◆ **Exercise**: Starting at the line that contains "Zay $625,000 (370, 853)" and ending at the line that contains "How families feel", the lines below are to be given again exactly, with nothing added.

=== Raw data ===

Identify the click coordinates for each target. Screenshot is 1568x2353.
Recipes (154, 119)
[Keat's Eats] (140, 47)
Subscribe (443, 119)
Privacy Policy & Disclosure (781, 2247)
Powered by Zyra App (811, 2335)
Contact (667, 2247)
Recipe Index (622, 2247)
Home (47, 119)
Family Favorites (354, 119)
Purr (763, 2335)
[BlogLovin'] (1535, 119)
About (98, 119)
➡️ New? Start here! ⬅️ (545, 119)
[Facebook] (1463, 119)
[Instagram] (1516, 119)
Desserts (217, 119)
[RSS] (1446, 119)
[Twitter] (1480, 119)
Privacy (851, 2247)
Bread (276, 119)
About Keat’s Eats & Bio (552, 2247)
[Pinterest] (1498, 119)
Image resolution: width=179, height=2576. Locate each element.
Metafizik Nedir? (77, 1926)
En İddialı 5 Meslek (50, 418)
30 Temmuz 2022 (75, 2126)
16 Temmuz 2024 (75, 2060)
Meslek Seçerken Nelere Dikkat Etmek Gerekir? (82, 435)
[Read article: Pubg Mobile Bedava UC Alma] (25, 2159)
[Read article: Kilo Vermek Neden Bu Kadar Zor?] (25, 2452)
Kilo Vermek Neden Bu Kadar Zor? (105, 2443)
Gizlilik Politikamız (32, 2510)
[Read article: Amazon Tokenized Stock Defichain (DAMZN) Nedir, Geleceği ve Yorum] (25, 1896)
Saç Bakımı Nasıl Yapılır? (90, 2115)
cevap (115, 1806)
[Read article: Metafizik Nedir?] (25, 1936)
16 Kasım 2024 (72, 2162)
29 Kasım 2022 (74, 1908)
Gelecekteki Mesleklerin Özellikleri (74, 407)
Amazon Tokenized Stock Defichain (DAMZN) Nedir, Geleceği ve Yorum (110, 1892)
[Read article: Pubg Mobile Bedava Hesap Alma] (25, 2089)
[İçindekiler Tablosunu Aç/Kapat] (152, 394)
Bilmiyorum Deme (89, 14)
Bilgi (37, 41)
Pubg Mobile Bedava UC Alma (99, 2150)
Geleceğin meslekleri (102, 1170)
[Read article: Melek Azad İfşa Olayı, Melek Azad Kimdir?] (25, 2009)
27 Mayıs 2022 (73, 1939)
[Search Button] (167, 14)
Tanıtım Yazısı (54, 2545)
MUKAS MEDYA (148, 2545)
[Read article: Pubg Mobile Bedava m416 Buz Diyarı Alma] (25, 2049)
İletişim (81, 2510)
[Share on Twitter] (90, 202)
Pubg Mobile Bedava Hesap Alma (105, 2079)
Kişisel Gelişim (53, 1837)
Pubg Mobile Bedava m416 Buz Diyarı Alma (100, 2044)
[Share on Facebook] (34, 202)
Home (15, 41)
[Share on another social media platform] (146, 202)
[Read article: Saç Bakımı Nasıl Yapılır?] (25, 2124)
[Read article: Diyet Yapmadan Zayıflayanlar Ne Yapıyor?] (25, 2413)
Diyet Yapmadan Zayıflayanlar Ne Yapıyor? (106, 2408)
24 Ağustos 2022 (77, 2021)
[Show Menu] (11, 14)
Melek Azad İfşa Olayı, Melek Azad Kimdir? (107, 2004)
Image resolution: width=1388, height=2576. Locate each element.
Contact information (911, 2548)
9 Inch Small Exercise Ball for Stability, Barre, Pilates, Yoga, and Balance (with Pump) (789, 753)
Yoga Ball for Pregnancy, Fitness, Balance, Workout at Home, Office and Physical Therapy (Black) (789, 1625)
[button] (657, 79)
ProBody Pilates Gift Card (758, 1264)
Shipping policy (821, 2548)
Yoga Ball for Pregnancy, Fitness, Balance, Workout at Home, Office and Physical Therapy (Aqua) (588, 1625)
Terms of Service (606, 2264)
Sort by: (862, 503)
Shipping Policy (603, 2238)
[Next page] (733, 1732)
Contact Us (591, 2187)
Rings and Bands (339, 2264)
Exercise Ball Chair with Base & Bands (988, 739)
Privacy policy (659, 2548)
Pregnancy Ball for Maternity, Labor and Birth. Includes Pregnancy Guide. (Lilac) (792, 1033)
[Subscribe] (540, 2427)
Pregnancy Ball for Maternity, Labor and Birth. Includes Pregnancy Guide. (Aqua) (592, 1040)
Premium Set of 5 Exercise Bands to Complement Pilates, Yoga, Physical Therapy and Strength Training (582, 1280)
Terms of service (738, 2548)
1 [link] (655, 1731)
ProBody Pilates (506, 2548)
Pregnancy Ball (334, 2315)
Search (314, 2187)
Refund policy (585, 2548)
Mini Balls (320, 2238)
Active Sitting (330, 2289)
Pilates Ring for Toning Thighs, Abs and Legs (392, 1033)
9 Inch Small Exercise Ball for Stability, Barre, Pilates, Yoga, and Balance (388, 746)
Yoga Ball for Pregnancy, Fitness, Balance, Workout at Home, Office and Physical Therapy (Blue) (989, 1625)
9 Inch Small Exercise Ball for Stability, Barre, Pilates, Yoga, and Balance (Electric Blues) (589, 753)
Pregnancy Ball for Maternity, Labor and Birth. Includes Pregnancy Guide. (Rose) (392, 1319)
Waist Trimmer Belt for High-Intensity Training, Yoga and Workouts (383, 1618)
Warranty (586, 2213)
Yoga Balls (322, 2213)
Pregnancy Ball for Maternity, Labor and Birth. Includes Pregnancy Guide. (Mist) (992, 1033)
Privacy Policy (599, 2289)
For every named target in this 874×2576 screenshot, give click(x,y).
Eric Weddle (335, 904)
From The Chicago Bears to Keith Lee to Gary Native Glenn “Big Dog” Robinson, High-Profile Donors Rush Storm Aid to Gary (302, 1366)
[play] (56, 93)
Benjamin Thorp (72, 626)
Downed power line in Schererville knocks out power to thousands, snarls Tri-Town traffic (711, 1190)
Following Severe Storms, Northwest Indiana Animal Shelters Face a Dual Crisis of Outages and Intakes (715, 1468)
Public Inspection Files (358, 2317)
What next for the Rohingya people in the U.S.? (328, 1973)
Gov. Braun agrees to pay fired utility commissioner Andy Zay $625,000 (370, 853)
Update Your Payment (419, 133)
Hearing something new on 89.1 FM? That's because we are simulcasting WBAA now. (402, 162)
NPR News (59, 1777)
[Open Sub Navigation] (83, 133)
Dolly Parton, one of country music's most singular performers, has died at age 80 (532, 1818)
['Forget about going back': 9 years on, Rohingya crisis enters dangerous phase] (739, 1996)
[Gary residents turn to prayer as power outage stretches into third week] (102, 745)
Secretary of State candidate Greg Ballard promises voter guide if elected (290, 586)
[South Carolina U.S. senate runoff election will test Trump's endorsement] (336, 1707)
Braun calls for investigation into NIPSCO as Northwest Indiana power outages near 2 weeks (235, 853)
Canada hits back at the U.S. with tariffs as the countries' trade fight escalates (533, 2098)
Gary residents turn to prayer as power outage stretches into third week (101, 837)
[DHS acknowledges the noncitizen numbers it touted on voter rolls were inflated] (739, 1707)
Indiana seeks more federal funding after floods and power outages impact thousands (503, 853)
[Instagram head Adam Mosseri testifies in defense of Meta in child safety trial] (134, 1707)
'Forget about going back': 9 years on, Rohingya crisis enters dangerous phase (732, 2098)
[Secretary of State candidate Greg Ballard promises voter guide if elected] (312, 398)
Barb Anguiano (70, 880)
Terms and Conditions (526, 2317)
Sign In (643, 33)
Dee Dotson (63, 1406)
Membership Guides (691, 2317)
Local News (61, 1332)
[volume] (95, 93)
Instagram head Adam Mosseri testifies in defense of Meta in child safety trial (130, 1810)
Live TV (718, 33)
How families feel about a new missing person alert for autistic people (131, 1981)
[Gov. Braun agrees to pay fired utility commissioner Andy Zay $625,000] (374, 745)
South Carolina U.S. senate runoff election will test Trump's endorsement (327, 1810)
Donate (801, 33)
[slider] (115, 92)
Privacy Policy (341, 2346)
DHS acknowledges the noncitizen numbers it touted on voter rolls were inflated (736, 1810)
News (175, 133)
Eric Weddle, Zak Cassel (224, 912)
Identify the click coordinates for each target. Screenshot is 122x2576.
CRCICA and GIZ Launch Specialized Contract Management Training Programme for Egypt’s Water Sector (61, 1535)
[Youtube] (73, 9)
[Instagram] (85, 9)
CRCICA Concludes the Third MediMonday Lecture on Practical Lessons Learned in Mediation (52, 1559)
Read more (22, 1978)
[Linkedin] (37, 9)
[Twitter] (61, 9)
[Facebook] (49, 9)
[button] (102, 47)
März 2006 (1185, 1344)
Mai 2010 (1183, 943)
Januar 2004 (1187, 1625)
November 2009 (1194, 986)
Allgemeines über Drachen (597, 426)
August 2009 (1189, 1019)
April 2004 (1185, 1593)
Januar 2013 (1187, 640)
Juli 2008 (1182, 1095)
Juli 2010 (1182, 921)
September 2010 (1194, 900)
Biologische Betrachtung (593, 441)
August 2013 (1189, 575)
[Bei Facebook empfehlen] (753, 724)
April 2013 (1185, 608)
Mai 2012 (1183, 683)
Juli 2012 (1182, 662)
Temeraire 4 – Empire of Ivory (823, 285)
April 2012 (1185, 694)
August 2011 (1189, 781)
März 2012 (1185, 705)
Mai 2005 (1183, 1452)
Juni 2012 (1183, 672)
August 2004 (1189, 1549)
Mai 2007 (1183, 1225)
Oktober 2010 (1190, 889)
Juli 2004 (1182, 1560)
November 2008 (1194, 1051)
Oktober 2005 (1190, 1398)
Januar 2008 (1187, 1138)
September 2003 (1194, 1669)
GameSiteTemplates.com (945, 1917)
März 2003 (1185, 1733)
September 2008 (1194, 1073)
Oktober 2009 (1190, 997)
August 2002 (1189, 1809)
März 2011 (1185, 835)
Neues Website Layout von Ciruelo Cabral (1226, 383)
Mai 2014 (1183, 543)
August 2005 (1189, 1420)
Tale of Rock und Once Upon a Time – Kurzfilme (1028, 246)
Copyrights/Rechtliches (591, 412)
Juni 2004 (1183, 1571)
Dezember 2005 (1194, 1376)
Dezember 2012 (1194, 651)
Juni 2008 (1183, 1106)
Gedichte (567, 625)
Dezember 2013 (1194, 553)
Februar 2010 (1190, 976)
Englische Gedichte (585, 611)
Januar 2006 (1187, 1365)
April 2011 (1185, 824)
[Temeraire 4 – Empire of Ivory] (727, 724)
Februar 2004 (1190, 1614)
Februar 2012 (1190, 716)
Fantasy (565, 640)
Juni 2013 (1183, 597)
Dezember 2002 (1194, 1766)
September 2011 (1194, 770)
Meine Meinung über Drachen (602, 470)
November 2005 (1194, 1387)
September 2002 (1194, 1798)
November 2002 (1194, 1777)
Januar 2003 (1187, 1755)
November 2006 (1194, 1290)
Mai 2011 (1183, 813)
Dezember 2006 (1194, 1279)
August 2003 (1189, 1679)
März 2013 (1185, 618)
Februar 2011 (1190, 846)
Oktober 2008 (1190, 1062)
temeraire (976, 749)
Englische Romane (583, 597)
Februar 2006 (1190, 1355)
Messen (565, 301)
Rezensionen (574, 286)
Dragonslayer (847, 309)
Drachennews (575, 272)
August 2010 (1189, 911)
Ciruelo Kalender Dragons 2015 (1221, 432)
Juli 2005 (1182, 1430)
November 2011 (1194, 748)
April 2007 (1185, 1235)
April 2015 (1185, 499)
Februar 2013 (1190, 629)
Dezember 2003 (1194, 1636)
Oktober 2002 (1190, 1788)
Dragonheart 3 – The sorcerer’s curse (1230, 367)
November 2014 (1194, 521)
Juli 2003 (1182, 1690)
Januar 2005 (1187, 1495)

===

◆ **Solution to this problem**:
Gov. Braun agrees to pay fired utility commissioner Andy Zay $625,000 (370, 853)
Update Your Payment (419, 133)
Hearing something new on 89.1 FM? That's because we are simulcasting WBAA now. (402, 162)
NPR News (59, 1777)
[Open Sub Navigation] (83, 133)
Dolly Parton, one of country music's most singular performers, has died at age 80 (532, 1818)
['Forget about going back': 9 years on, Rohingya crisis enters dangerous phase] (739, 1996)
[Gary residents turn to prayer as power outage stretches into third week] (102, 745)
Secretary of State candidate Greg Ballard promises voter guide if elected (290, 586)
[South Carolina U.S. senate runoff election will test Trump's endorsement] (336, 1707)
Braun calls for investigation into NIPSCO as Northwest Indiana power outages near 2 weeks (235, 853)
Canada hits back at the U.S. with tariffs as the countries' trade fight escalates (533, 2098)
Gary residents turn to prayer as power outage stretches into third week (101, 837)
[DHS acknowledges the noncitizen numbers it touted on voter rolls were inflated] (739, 1707)
Indiana seeks more federal funding after floods and power outages impact thousands (503, 853)
[Instagram head Adam Mosseri testifies in defense of Meta in child safety trial] (134, 1707)
'Forget about going back': 9 years on, Rohingya crisis enters dangerous phase (732, 2098)
[Secretary of State candidate Greg Ballard promises voter guide if elected] (312, 398)
Barb Anguiano (70, 880)
Terms and Conditions (526, 2317)
Sign In (643, 33)
Dee Dotson (63, 1406)
Membership Guides (691, 2317)
Local News (61, 1332)
[volume] (95, 93)
Instagram head Adam Mosseri testifies in defense of Meta in child safety trial (130, 1810)
Live TV (718, 33)
How families feel about a new missing person alert for autistic people (131, 1981)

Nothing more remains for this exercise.